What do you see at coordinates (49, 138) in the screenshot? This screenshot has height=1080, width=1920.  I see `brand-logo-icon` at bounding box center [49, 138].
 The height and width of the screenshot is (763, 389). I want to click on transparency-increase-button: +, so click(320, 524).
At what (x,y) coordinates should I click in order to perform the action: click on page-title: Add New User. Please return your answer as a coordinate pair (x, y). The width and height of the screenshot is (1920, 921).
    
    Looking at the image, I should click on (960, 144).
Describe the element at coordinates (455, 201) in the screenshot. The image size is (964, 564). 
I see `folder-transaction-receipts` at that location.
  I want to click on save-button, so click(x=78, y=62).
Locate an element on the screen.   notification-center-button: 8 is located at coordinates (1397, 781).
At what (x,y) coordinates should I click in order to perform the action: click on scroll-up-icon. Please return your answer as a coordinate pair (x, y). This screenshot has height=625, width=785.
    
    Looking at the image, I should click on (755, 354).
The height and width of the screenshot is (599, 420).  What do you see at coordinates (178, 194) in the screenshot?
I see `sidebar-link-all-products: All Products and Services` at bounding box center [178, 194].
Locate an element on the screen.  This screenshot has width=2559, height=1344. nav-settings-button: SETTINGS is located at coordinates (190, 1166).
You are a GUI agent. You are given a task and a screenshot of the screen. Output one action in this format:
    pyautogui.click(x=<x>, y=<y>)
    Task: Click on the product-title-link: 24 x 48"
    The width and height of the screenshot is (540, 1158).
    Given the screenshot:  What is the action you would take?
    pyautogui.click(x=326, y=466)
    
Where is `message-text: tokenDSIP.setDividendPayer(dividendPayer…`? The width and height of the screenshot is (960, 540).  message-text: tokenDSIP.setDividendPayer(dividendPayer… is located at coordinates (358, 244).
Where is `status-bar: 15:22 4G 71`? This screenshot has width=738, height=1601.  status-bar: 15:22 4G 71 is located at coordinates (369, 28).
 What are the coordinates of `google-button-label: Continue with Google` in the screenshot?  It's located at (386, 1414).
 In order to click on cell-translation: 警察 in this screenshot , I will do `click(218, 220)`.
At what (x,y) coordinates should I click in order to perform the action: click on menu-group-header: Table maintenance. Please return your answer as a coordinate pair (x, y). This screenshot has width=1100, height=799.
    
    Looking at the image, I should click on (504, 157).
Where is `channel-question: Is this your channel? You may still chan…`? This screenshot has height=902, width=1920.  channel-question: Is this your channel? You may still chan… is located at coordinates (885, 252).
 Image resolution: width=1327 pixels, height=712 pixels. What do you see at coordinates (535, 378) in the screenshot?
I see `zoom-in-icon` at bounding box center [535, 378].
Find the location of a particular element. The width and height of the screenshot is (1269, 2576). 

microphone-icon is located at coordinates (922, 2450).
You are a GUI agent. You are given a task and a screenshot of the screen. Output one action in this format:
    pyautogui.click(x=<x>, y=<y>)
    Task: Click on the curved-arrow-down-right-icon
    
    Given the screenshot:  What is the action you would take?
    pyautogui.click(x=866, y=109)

§ TASK BRIEF
Revise the stretch of the listing from the line containing "coordinates (369, 28)." through the line containing "In order to click" by replacing "screenshot" with "screen capture" and leaving all else unchanged. Return only those lines.

§ SOLUTION TO THIS EXERCISE
Where is `status-bar: 15:22 4G 71`? This screen capture has width=738, height=1601.  status-bar: 15:22 4G 71 is located at coordinates (369, 28).
 What are the coordinates of `google-button-label: Continue with Google` in the screen capture?  It's located at (386, 1414).
 In order to click on cell-translation: 警察 in this screen capture , I will do `click(218, 220)`.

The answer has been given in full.